**Entries provided:**
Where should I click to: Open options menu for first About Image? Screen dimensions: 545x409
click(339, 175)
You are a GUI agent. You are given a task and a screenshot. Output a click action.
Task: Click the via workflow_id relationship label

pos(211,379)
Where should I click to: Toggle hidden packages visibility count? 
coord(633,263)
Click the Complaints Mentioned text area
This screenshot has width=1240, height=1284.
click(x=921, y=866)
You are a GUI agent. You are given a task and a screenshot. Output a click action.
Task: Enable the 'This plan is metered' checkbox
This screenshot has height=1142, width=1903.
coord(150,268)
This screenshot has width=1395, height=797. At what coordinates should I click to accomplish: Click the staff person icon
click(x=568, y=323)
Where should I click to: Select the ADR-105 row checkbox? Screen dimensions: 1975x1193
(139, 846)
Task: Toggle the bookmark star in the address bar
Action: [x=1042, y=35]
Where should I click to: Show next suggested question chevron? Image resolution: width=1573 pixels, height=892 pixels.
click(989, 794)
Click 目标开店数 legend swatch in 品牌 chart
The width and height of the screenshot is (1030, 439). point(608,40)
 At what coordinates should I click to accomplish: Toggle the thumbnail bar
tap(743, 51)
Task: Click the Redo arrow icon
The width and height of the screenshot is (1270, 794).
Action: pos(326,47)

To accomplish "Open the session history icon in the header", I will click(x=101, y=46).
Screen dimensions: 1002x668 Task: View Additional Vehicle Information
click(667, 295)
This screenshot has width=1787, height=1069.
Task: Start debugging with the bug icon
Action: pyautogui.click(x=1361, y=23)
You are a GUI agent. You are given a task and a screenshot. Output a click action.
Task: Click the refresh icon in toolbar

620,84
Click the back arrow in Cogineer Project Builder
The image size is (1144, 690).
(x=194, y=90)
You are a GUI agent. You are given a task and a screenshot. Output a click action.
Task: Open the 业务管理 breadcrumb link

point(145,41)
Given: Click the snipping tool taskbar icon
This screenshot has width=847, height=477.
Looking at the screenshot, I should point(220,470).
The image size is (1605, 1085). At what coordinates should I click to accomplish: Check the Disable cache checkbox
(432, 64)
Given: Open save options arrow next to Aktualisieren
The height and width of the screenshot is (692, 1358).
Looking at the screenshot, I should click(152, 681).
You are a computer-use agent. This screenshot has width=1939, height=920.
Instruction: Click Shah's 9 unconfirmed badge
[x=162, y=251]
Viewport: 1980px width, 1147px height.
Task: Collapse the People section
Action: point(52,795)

**What to produce:**
Every entry shown above should be transcribed without alteration.

**Response:**
Where should I click to: Open options menu for first About Image? Screen dimensions: 545x409
click(339, 175)
You are a GUI agent. You are given a task and a screenshot. Output a click action.
Task: Click the via workflow_id relationship label

pos(211,379)
Where should I click to: Toggle hidden packages visibility count? 
coord(633,263)
Click the Complaints Mentioned text area
This screenshot has width=1240, height=1284.
click(x=921, y=866)
You are a GUI agent. You are given a task and a screenshot. Output a click action.
Task: Enable the 'This plan is metered' checkbox
This screenshot has height=1142, width=1903.
coord(150,268)
This screenshot has width=1395, height=797. At what coordinates should I click to accomplish: Click the staff person icon
click(x=568, y=323)
Where should I click to: Select the ADR-105 row checkbox? Screen dimensions: 1975x1193
(139, 846)
Task: Toggle the bookmark star in the address bar
Action: [x=1042, y=35]
Where should I click to: Show next suggested question chevron? Image resolution: width=1573 pixels, height=892 pixels.
click(989, 794)
Click 目标开店数 legend swatch in 品牌 chart
The width and height of the screenshot is (1030, 439). point(608,40)
 At what coordinates should I click to accomplish: Toggle the thumbnail bar
tap(743, 51)
Task: Click the Redo arrow icon
The width and height of the screenshot is (1270, 794).
Action: pos(326,47)

To accomplish "Open the session history icon in the header", I will click(x=101, y=46).
Screen dimensions: 1002x668 Task: View Additional Vehicle Information
click(667, 295)
This screenshot has width=1787, height=1069.
Task: Start debugging with the bug icon
Action: pyautogui.click(x=1361, y=23)
You are a GUI agent. You are given a task and a screenshot. Output a click action.
Task: Click the refresh icon in toolbar

620,84
Click the back arrow in Cogineer Project Builder
The image size is (1144, 690).
(x=194, y=90)
You are a GUI agent. You are given a task and a screenshot. Output a click action.
Task: Open the 业务管理 breadcrumb link

point(145,41)
Given: Click the snipping tool taskbar icon
This screenshot has width=847, height=477.
Looking at the screenshot, I should point(220,470).
The image size is (1605, 1085). At what coordinates should I click to accomplish: Check the Disable cache checkbox
(432, 64)
Given: Open save options arrow next to Aktualisieren
The height and width of the screenshot is (692, 1358).
Looking at the screenshot, I should click(152, 681).
You are a computer-use agent. This screenshot has width=1939, height=920.
Instruction: Click Shah's 9 unconfirmed badge
[x=162, y=251]
Viewport: 1980px width, 1147px height.
Task: Collapse the People section
Action: point(52,795)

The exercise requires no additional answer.